WHAT THE TASK ASKS - What you return must be every line from the beginning of the data through the line holding "Toggle shaded display", unchanged.

INPUT DATA -
□ □ □ □ □ □ □

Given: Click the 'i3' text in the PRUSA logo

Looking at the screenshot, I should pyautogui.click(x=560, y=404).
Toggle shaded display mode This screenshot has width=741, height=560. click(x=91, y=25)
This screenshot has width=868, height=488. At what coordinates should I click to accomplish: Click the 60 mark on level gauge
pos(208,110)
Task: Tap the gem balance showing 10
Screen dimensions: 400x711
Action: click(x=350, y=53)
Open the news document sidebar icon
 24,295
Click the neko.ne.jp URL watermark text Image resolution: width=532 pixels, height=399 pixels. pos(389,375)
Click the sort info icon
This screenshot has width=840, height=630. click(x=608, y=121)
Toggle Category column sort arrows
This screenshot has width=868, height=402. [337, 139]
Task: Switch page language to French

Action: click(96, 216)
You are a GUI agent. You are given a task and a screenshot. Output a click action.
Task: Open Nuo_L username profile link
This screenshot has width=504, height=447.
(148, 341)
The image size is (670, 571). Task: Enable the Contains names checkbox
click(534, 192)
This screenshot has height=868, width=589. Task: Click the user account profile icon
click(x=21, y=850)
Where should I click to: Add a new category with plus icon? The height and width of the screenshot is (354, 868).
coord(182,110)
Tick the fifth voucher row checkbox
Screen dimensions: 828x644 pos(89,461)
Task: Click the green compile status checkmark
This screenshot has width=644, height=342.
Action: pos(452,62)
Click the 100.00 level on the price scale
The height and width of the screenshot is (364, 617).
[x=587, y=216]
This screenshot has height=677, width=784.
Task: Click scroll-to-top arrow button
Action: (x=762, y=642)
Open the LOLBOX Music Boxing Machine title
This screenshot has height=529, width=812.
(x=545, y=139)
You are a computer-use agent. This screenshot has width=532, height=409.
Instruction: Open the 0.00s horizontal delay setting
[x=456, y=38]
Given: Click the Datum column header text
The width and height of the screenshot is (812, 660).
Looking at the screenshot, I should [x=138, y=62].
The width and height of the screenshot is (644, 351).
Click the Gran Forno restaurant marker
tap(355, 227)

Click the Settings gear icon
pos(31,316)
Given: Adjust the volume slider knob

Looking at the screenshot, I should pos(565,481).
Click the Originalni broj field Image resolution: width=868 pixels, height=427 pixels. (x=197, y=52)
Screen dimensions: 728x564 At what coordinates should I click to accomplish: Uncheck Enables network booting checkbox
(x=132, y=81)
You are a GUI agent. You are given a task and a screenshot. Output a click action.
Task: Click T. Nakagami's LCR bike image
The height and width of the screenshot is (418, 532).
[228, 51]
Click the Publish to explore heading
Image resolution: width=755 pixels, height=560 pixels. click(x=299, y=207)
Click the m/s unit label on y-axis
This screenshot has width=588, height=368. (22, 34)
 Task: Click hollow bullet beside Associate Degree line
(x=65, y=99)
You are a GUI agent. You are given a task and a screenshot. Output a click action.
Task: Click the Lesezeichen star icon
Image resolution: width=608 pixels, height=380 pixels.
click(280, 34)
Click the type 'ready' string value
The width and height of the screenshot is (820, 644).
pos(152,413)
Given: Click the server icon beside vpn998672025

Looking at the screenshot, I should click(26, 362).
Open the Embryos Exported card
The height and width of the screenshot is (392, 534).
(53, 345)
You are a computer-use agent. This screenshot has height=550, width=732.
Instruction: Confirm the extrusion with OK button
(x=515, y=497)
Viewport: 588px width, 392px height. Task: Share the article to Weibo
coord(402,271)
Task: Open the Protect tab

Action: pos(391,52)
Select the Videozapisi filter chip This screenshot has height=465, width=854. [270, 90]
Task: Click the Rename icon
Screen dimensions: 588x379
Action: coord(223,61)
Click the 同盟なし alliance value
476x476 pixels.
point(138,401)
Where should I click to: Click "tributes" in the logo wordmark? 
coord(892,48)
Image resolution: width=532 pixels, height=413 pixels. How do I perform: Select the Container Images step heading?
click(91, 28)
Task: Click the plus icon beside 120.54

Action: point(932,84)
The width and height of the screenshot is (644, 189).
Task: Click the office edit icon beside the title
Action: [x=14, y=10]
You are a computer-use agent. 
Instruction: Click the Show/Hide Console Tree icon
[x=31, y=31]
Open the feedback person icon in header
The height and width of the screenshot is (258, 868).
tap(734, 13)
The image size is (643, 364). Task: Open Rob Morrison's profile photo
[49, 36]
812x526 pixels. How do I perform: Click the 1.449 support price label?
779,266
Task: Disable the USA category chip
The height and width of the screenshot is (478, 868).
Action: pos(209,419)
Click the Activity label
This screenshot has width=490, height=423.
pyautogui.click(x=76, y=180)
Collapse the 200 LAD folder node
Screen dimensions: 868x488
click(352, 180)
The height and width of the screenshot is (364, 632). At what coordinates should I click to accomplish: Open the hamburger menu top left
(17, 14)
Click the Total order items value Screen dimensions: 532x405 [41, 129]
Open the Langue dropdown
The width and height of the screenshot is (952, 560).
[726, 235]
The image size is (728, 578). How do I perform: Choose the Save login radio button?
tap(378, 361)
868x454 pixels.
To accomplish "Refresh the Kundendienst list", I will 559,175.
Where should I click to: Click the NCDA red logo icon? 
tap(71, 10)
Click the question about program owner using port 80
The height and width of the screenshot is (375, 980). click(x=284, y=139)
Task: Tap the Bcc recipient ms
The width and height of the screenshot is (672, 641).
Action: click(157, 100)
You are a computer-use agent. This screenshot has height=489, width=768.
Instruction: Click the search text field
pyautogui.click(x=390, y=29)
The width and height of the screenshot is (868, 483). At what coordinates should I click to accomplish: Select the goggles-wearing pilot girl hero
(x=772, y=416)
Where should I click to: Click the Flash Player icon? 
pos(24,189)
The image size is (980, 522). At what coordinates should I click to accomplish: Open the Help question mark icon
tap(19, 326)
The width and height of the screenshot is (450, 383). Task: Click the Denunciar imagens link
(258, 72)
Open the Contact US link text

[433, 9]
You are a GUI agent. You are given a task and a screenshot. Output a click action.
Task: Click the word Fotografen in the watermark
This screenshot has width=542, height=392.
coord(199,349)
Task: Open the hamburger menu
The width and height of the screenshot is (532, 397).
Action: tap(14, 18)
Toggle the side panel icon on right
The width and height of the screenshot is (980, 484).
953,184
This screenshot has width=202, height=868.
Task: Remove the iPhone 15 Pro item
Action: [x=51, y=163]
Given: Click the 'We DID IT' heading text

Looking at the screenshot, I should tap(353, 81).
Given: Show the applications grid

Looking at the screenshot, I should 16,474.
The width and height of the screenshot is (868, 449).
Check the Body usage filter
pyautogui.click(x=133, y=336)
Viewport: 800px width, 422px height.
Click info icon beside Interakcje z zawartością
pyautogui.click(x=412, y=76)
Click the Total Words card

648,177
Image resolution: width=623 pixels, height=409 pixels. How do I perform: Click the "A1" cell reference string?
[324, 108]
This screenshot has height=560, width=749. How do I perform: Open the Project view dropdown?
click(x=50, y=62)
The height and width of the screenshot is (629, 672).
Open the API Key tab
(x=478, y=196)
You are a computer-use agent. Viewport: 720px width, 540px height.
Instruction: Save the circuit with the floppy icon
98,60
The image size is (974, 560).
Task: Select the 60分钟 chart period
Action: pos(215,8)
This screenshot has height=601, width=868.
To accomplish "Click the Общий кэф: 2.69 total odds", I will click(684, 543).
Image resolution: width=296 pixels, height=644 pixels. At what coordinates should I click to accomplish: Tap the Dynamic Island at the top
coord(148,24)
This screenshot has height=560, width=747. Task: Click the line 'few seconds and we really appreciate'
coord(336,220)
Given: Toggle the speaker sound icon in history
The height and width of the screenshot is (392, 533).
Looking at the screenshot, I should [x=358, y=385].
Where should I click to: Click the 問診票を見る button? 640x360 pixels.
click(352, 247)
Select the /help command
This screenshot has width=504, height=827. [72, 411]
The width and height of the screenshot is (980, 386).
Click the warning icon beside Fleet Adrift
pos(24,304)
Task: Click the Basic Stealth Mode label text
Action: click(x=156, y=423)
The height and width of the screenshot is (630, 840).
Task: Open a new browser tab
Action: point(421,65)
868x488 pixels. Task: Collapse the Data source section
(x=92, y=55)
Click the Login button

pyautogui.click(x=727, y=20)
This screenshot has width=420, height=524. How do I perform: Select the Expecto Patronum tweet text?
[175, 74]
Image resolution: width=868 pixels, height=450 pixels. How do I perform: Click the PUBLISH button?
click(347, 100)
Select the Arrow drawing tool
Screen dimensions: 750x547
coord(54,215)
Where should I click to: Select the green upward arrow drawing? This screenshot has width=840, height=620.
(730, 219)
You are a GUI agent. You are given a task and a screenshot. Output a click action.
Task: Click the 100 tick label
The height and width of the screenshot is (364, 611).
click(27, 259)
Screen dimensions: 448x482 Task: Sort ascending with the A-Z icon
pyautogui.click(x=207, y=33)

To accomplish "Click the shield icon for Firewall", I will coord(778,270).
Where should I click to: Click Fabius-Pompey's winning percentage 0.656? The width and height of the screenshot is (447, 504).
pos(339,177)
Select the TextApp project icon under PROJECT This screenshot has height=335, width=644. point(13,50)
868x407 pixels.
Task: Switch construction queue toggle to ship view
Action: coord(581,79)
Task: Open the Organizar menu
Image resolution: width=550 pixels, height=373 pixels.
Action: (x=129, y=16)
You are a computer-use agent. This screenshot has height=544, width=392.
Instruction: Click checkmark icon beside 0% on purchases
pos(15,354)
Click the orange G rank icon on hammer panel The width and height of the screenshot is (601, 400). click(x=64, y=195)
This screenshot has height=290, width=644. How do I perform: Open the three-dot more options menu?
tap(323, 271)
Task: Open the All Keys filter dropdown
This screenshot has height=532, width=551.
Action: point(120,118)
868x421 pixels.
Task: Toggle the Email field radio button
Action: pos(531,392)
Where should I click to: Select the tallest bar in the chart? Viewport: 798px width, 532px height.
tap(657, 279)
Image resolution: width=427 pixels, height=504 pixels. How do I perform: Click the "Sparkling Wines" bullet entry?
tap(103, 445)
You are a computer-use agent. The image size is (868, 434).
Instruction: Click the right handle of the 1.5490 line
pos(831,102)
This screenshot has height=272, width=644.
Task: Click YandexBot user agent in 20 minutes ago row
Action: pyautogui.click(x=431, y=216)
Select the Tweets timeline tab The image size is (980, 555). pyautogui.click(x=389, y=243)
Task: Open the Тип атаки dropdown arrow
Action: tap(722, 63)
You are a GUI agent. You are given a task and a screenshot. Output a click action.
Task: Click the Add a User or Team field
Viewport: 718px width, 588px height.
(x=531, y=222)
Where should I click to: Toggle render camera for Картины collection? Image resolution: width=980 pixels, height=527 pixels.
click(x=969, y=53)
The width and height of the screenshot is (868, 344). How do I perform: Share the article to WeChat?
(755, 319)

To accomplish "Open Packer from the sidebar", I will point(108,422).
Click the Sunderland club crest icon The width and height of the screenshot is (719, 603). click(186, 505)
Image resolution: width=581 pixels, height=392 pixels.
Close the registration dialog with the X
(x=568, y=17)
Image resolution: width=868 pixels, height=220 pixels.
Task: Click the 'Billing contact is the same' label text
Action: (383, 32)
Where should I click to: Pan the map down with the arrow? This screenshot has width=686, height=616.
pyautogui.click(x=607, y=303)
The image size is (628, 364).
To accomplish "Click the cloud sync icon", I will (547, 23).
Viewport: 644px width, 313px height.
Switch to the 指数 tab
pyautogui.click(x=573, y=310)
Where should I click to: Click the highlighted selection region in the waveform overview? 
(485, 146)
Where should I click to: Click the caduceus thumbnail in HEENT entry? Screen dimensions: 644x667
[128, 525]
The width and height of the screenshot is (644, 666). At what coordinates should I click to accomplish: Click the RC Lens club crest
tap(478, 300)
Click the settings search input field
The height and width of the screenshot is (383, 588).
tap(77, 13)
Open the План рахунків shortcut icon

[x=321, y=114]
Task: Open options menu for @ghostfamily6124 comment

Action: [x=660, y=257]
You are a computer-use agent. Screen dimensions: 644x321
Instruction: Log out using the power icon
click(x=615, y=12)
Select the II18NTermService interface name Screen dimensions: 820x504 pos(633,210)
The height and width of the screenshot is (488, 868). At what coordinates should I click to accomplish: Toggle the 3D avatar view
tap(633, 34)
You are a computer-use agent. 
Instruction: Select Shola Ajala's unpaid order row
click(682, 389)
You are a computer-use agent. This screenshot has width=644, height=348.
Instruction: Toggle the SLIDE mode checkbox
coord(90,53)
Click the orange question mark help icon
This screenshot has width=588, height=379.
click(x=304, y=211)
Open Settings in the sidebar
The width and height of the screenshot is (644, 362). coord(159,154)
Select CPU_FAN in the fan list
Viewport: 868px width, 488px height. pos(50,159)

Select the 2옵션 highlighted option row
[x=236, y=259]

□ □ □ □ □ □ □

ANSWER SPACE -
Given: Click the 'i3' text in the PRUSA logo

Looking at the screenshot, I should pyautogui.click(x=560, y=404).
Toggle shaded display mode This screenshot has width=741, height=560. click(x=91, y=25)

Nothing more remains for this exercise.